El problema no es que Donald Trump careciera de un plan, porque desde luego que lo tenía. El problema es que una vez fracasado su plan A, no existe un plan B. Podríamos discutir si su visión era factible o no, pero mal haríamos en creer que era una ocurrencia o resultado de un mero capricho.
Su idea no era del todo mala para Estados Unidos, pero habría necesitado una precisión quirúrgica para sacarla adelante y no los golpes de mazo con los que intentó instrumentarla. ¿En qué consistía? Aplicar tarifas a la importación de productos de determinados países y asegurar que, en reciprocidad, los norteamericanos no tuvieran ninguna restricción para seguir vendiendo los suyos. En tal caso el beneficio habría sido incuestionable. Una tasa de entre 10 y 20 por ciento habría generado un pequeño incentivo para producir en Estados Unidos o por lo menos captar un impuesto para todo aquel que siguiera importando. Lo más probable es que la diferencia en el precio hubiera sido asumida parcialmente por el exportador extranjero, por el importador en Estados Unidos y por el consumidor. Pero el gobierno habría recibido el 100%. El sueño de Trump es que eso habría arrojado un ingreso extraordinario para las arcas del Tesoro, lo cual produciría dos milagros: equilibrar las atribuladas finanzas públicas y cumplir la gran promesa de disminuir los impuestos para los ciudadanos.
La condición para que una extorsión funcione es que el tributo exigido esté dentro de las posibilidades de la víctima. Trump creyó que la mejor estrategia era aterrorizar al vecindario. Sus pretensiones sobre Groenlandia, la Franja de Gaza, el Canal de Panamá, la ruptura de la alianza con Europa o el abandono de Ucrania pasaron un claro mensaje de los excesos a los que podía llegar el abusador. Trump creyó que con todas estas amenazas tenía el terreno preparado para exigir los gravámenes más severos sin enfrentar alguna resistencia. Sucedió justamente lo contrario. China y Europa anunciaron represalias en una proporción similar a las que demandaba Estados Unidos. Eso dio como resultado el fracaso del Plan A.

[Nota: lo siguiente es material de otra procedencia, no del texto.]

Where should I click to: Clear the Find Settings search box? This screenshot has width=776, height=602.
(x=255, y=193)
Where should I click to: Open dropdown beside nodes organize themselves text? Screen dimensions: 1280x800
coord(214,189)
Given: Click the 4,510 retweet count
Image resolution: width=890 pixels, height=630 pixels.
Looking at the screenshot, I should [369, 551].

La única posibilidad de éxito residía en que los países aceptaran calladamente las tarifas y no existiera ninguna réplica. Trump creyó que la amenaza de doblar tarifas a todo aquel que se atreviera a responder inhibiría cualquier resistencia. Pero una vez que los dos grandes interlocutores, la Unión Europea y China, decidieron gravar a los estadunidenses, el plan era insostenible. ¿Por qué? Porque el resto del mundo no se aplicaría tarifas a sí mismo, solo a la Unión Americana. Súbitamente los productos norteamericanos serían más caros que los de todos los demás; Asia y Europa se harían más competitivos frente al resto de los mercados, comenzando con el comercio recíproco que ahora sostienen. La bonanza de Estados Unidos tiene que ver con el hecho de que el mundo compra sus celulares, sus autos, sus computadoras, sus tenis, sus refrescos y adopta a sus trasnacionales. Lo que Trump desencadenó fue una barrera artificial en el resto del mundo a los productos norteamericanos.

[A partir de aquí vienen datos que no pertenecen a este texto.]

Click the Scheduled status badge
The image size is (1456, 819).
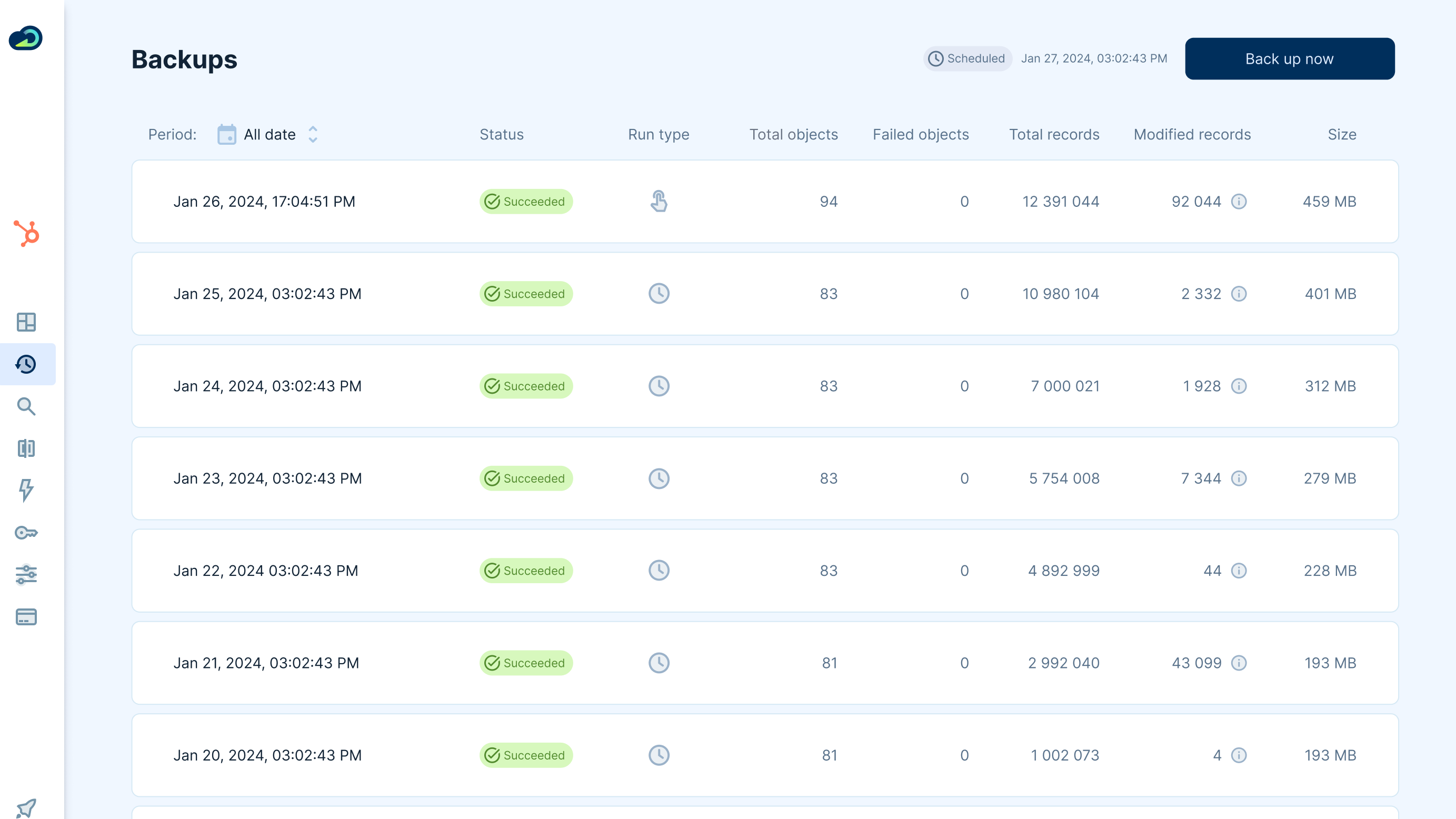(x=967, y=58)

Frente al fracaso el presidente carece realmente de una opción, más allá de ponerle curitas a su plan A. Decidió disminuir el nivel de “extorsión” a todo el mundo, pero sostiene el pulso en contra de China. Quizá habría tenido algún éxito si hubiera optado por esta variante desde el principio (aislar a Pekín). Pero Estados Unidos se ha vuelto un aliado tan poco confiable, que sus socios geopolíticos y comerciales históricos (Europa, Canadá, Japón, Corea y Australia) ahora observan el panorama sin comprometerse. Preferirán tomar decisiones una a una entre los dos gigantes, sabiendo que Trump no esconde su intención de sacar ventaja en cada coyuntura sin importar a quien traicione. Por lo demás, el tema mismo de las tarifas de las que habla Washington cambia día a día, lo cual simplemente hace más incierto cualquier compromiso con la Casa Blanca.
Nadie sabe en qué terminará el tema de los gravámenes. Ni siquiera Trump, que ahora parecería estar tomando decisiones a partir de dos impulsos: las presiones internas que le obligan a recular y la pretensión de ocultar su derrota. El resultado es un panorama de incertidumbre que comienza a generar fisuras en el núcleo mismo sobre el que se basaba la solidez de la economía estadunidense: la fortaleza del dólar y la convicción de los inversionistas del mundo sobre la necesidad de refugiarse en ese país en momentos de crisis.
Se barrunta el fin de una era, sin ninguna claridad sobre lo que sigue.